▶ TASK OBJECTIVE
Search the entries for the word "handle" and copy each line that has it.

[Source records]
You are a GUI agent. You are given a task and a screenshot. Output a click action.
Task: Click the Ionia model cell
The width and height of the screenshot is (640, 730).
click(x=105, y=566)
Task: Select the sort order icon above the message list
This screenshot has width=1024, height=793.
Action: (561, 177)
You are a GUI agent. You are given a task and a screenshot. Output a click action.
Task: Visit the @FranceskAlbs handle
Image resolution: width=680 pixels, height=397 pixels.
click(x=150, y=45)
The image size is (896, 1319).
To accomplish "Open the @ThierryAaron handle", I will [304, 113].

* * *

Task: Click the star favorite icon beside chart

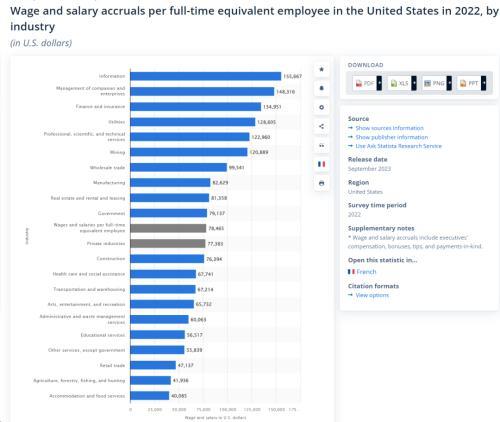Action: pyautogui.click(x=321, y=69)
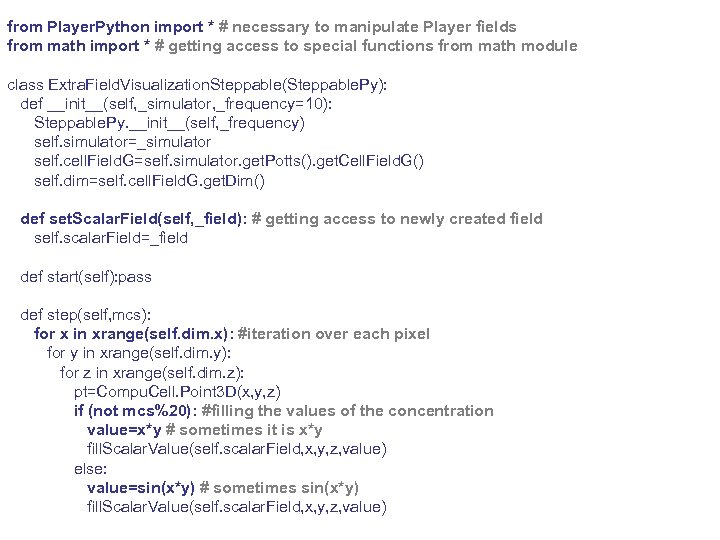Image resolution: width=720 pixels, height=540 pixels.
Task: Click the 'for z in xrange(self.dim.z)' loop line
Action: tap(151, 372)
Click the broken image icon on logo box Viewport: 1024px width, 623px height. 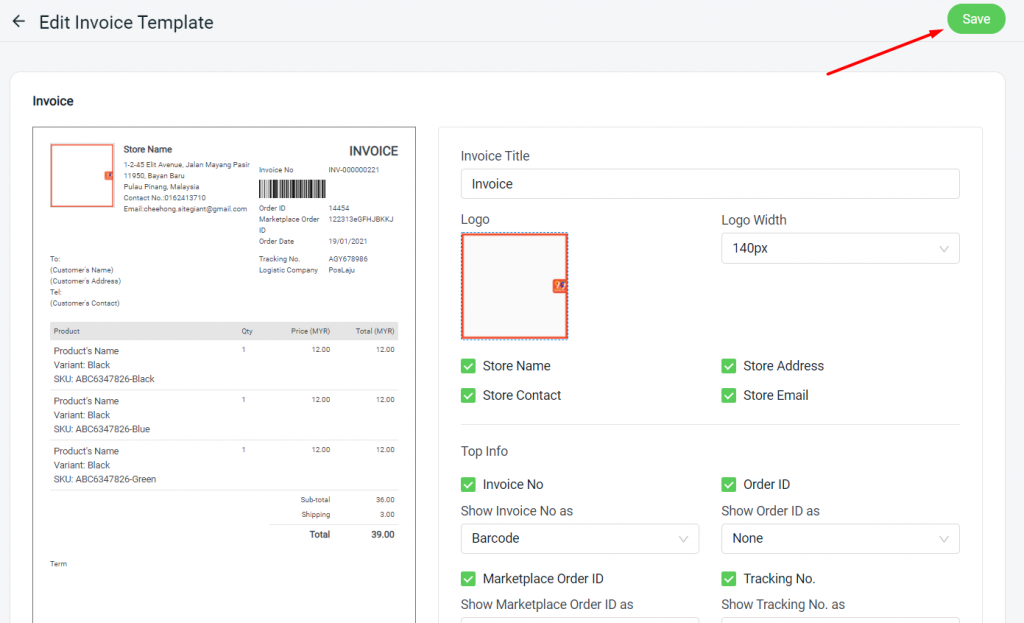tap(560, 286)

---

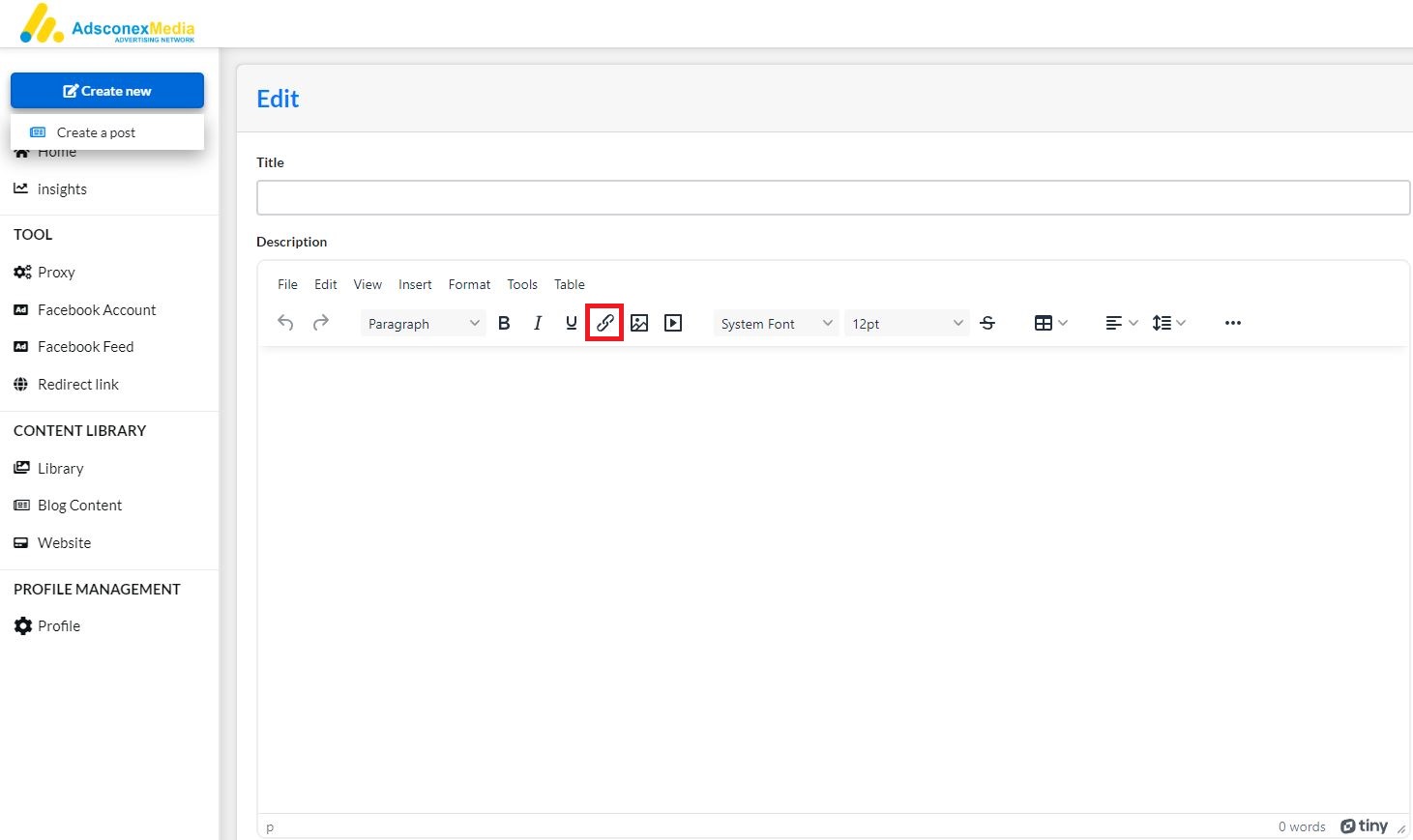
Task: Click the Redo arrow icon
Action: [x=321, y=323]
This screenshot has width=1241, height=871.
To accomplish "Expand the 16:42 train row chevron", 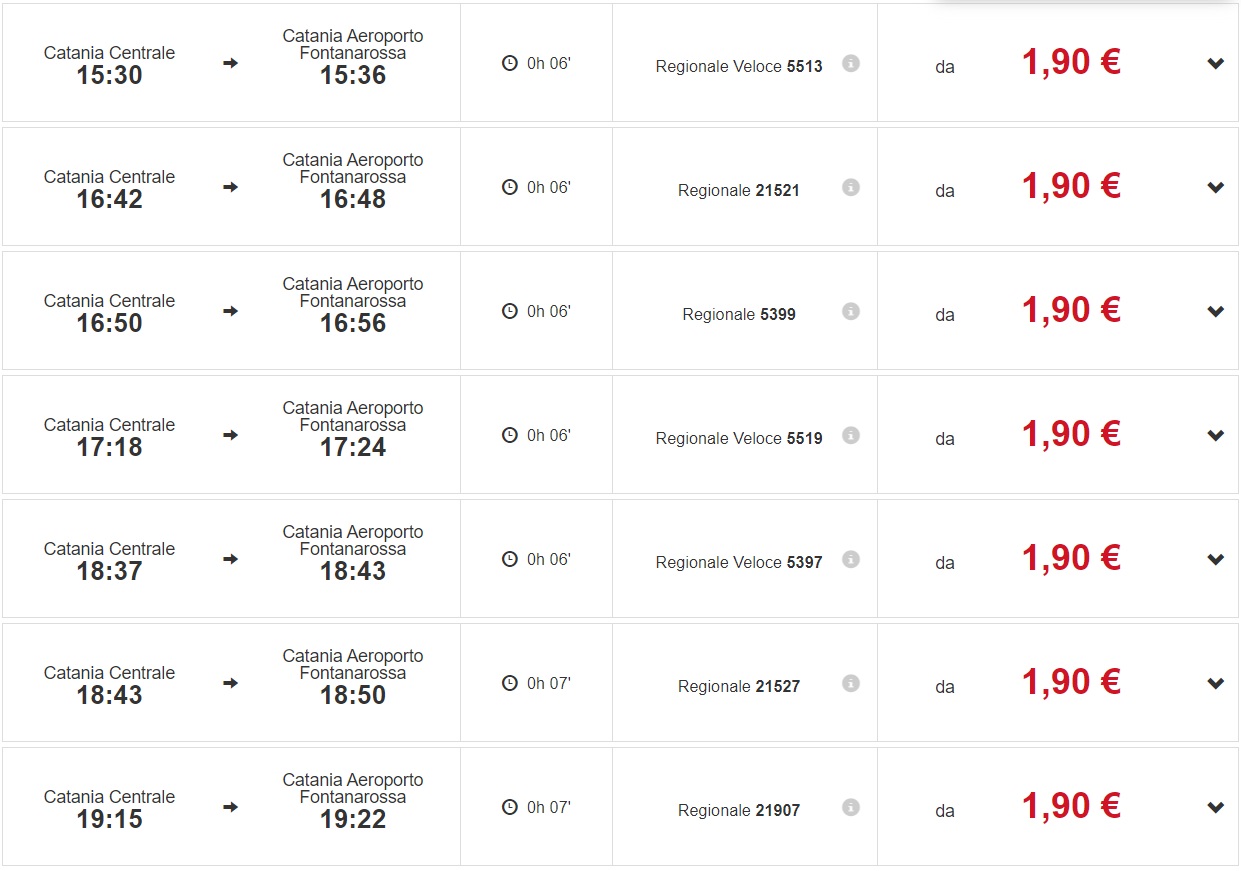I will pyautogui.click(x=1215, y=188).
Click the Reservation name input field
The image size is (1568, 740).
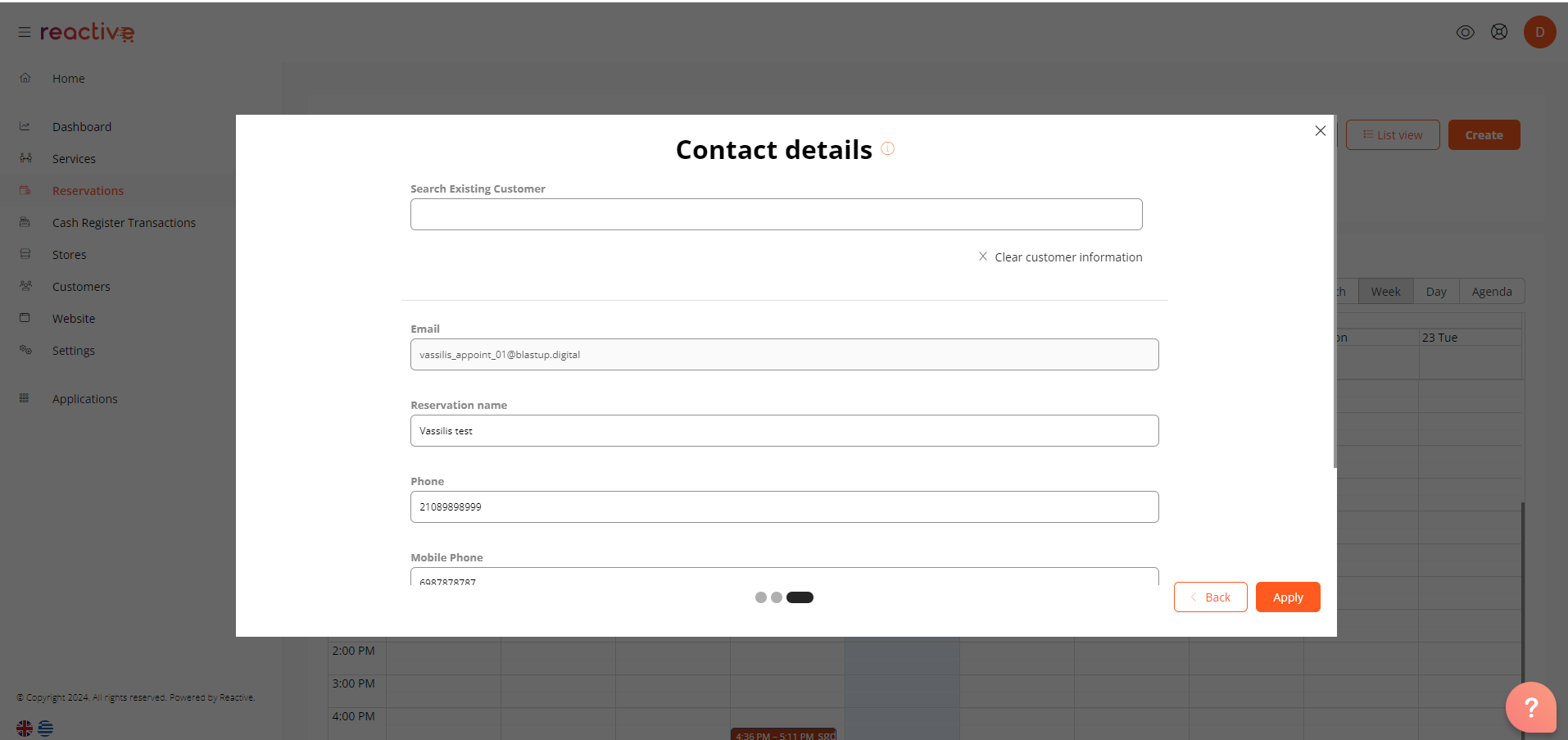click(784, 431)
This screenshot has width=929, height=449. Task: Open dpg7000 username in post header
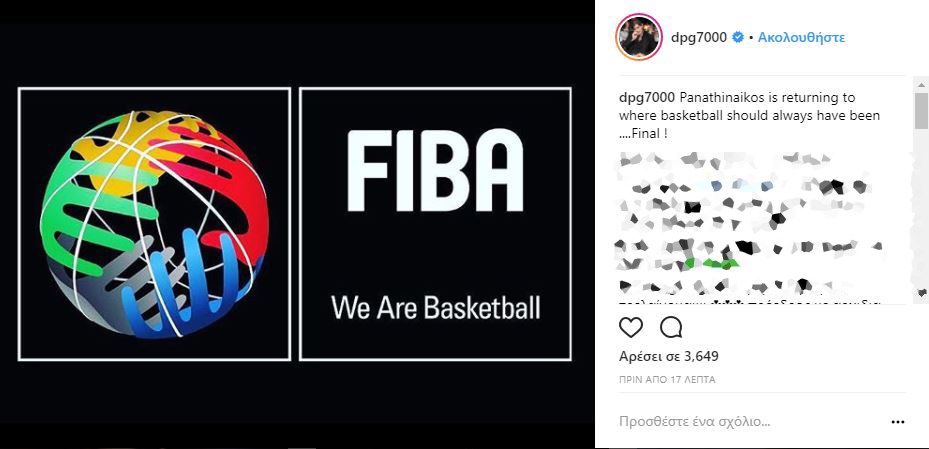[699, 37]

▶ OUTPUT
Task: Visit the @FranceskAlbs handle
To accomplish "Open the @ThierryAaron handle", I will [304, 113].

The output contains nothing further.